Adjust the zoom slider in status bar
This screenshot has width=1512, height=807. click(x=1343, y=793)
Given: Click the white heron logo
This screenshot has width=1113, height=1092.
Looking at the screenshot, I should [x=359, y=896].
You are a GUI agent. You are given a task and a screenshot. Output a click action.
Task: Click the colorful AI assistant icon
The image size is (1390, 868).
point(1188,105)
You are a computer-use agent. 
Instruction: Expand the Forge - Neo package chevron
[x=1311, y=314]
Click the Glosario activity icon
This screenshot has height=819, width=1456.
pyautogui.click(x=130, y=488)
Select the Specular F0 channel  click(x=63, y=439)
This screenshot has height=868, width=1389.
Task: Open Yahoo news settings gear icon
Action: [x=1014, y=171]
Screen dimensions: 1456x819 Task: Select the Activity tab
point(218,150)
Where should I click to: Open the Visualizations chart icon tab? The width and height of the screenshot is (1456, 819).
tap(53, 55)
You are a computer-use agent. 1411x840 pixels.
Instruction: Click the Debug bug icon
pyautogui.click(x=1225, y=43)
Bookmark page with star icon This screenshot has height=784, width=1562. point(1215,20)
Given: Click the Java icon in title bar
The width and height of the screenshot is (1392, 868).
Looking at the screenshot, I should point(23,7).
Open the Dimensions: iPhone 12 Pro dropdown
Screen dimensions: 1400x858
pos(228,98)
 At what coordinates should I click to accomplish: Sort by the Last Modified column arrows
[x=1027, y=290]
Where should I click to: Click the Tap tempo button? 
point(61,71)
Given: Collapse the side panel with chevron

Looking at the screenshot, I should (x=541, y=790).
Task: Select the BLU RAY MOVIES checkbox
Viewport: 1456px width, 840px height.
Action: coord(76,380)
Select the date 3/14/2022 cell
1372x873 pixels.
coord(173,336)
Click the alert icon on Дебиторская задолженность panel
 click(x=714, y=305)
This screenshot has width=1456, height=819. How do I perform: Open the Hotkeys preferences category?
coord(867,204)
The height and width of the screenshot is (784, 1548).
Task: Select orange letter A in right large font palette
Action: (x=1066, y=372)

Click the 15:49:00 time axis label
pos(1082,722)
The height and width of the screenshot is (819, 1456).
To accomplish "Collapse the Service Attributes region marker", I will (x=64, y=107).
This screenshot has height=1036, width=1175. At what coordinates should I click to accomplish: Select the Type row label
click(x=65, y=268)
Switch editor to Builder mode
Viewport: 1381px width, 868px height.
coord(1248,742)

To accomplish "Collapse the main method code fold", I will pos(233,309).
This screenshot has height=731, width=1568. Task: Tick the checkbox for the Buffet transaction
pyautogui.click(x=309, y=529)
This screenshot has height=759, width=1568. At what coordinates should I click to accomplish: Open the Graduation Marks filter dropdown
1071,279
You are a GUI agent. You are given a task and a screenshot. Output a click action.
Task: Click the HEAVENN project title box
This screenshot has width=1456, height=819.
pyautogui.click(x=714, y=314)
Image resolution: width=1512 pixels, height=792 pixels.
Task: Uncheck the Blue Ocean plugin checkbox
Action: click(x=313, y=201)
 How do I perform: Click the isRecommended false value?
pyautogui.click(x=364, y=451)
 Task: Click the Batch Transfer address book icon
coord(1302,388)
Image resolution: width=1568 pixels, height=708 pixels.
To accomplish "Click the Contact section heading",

Task brief:
Go through the records and copy each line with "agent" in it.

Result of this task:
You are a GUI agent. You are given a task and a screenshot. Output a click action.
You are a computer-use agent. 
You are a computer-use agent. 1411x840 pixels.
You are a GUI agent. You are given a task and a screenshot. Output a click action.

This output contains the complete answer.